Estratto del documento:

Quello che i ciclisti non dicono
09/09/2022Sono quelli che sole vento pioggia grandine è uguale, che tanto in un’eterna primavera si può mica vivere, quindi tant’è. Quelli che pedalare è sudore fatica a volte malessere, ma mai condanna, che tanto si sa, c’è niente di meglio.
Sono quelli che la bici è compagna di vita, perché allontana tutto, famiglia affetti divertimenti, ma mai davvero e soprattutto fino in fondo, perché, si sa, è pure familiare affettivo divertente muovere i pedali, diventare quasi un tutt’uno con la bicicletta. Quelli che la vita privata è cosa strana, sempre in balia di qualcuno che può arrivare, bucarti pelle e vene, controllare, perché la trasparenza, la pulizia, l’etica… perché con loro vale tutto, e tutti zitti, loro, che altrimenti si sa mai che si può pensare, anzi lo si sa: bari, truffatori, colpevoli.

Esercizi:
a: Nel brano sui ciclisti, come viene definita la bici?
b: Riscrivi il brano sui ciclisti da "Quello che i" a "niente di meglio.", mettendo "estate" al posto di "primavera".
c: Prosegui il brano sui ciclisti dopo l'ultima frase riportata.

Dati registrati:
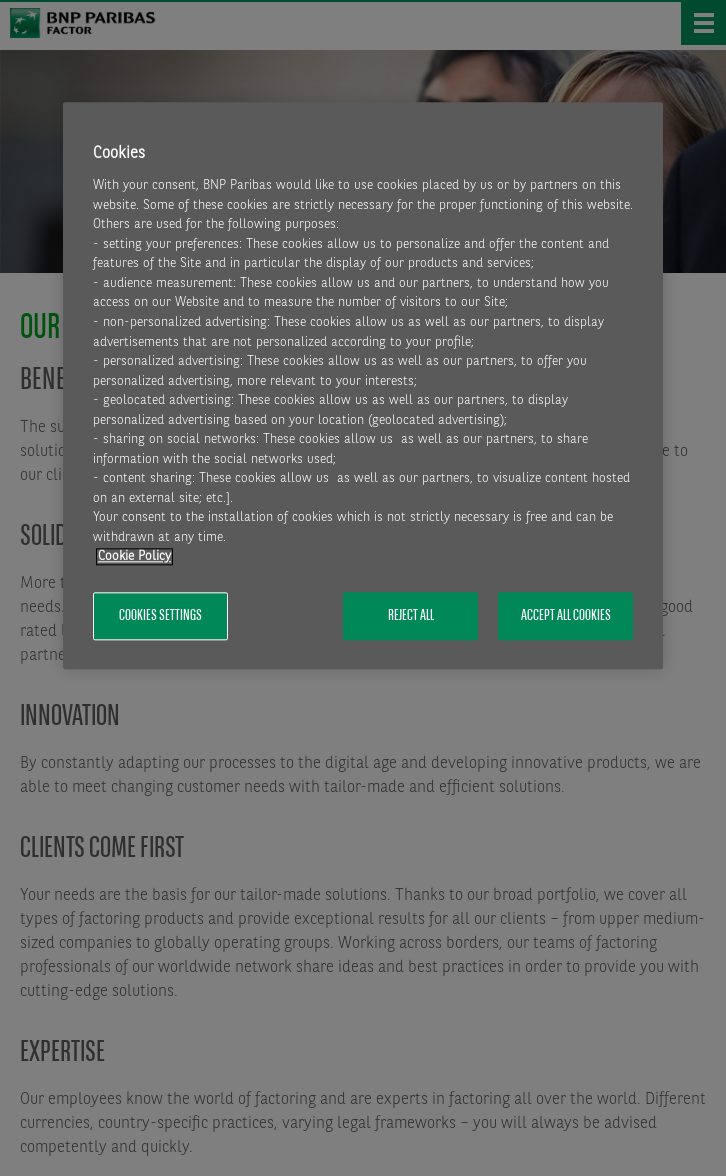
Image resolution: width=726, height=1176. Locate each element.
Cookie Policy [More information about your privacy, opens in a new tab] (134, 557)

Soluzioni:
a: Compagna di vita.

b:
Quello che i ciclisti non dicono
09/09/2022Sono quelli che sole vento pioggia grandine è uguale, che tanto in un’eterna estate si può mica vivere, quindi tant’è. Quelli che pedalare è sudore fatica a volte malessere, ma mai condanna, che tanto si sa, c’è niente di meglio.

c:
Sono quelli che li becchi per strada e che mai, o quasi, hanno il muso, il fare borioso e supponente, che una parola la fanno, un sorriso lo tirano fuori. Quelli che non hanno barriere e barriere non le mettono, perché lì sopra, in bicicletta, barriere non ci sono. Sono quelli che spesso sono insultati spaventati indispettiti e pure investiti perché si muovono a loro passo, che è parecchio più veloce di tanti, tantissimi, passi, ma è il loro, e questo non può essere perdonato in un mondo che vive immerso e soprattutto sommerso in una fretta totalitaria a cui nessuno vuole mettere un freno. Li odiano per questo.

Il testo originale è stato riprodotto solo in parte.